*** Opening INFORMATION SHOWN ***

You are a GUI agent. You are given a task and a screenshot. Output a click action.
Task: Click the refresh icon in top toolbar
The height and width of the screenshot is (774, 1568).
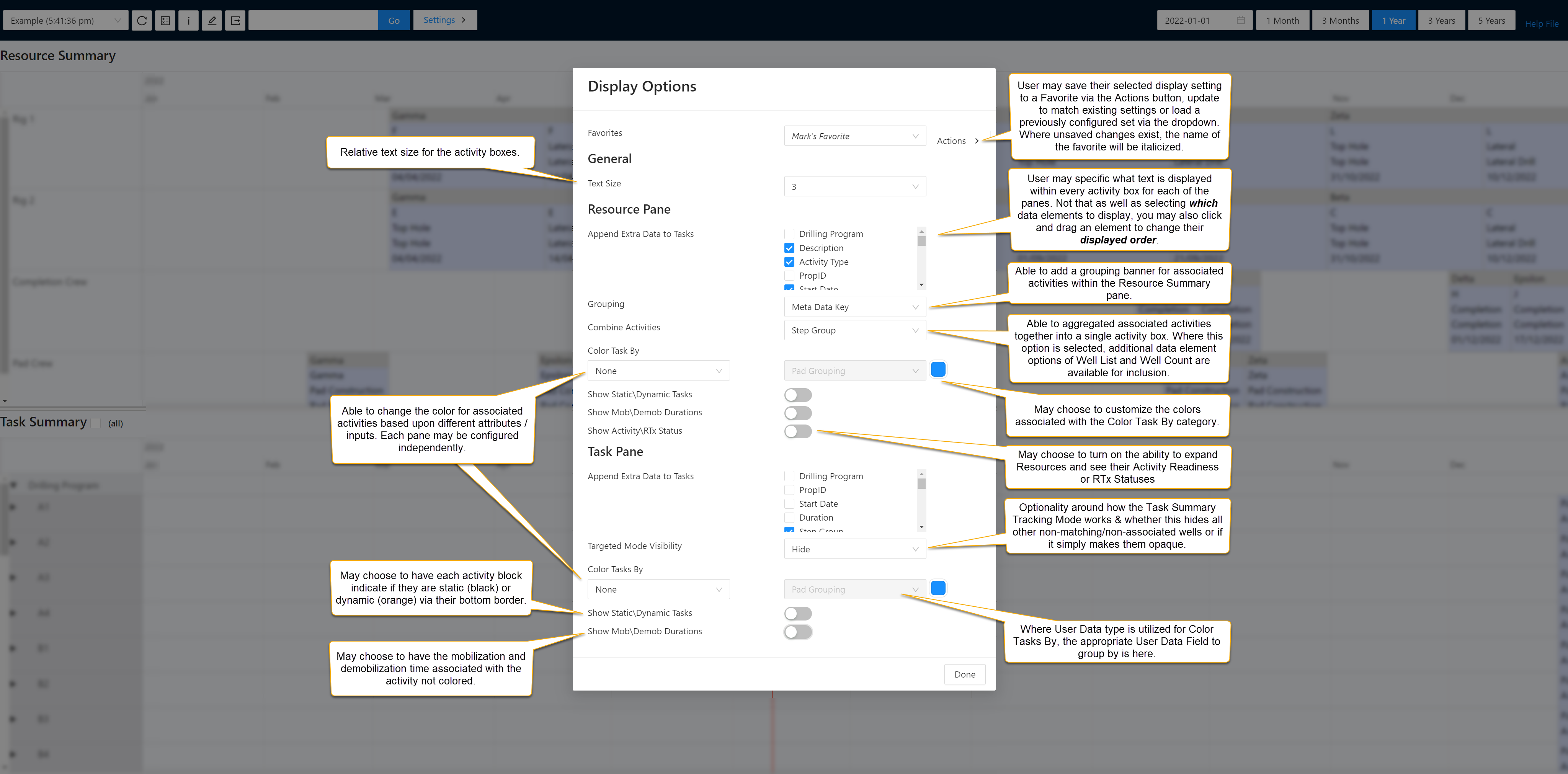(142, 20)
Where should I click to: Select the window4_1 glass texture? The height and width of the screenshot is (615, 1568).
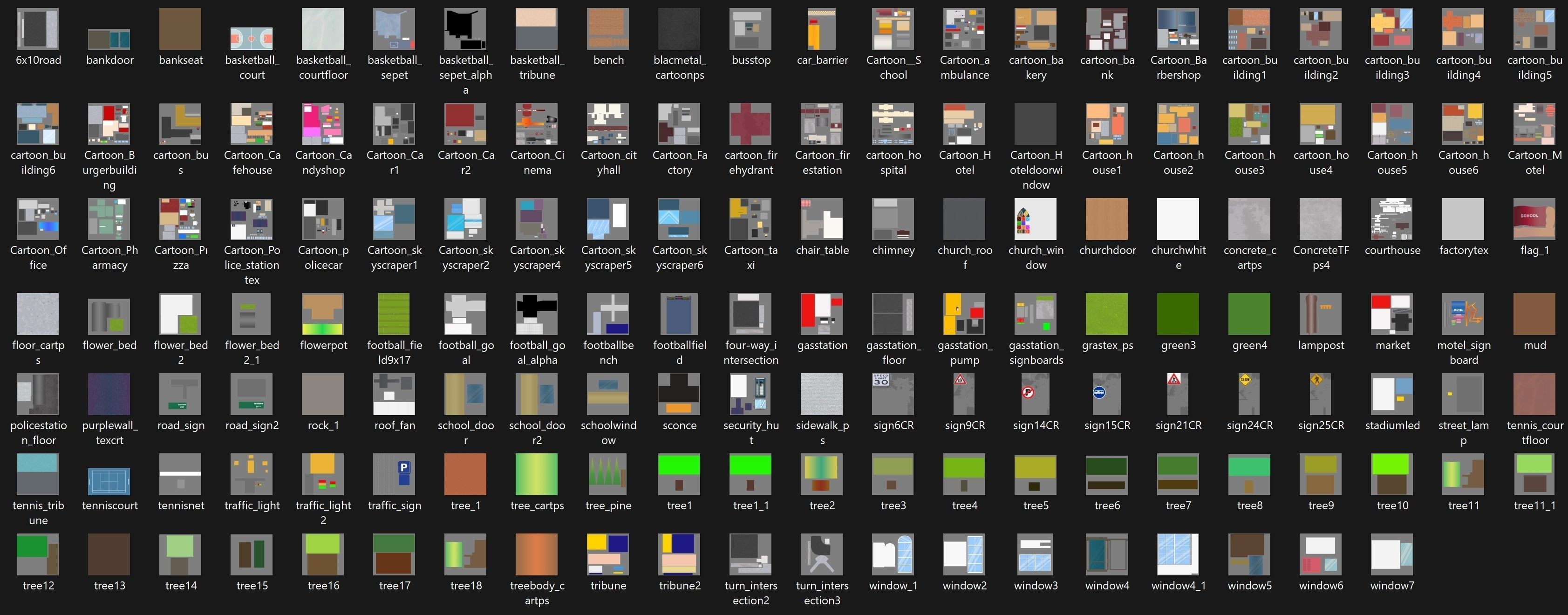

*** Closing INFORMATION SHOWN ***

WORK INSTRUCTIONS: Repeat only the lines from the line with "Task: Click the refresh icon in top toolbar" to the end of the entries, including both the first and the last line, and drop every picture.

ANSWER BOX:
Task: Click the refresh icon in top toolbar
The height and width of the screenshot is (774, 1568).
(142, 20)
Where should I click to: Select the window4_1 glass texture? The height and width of the screenshot is (615, 1568).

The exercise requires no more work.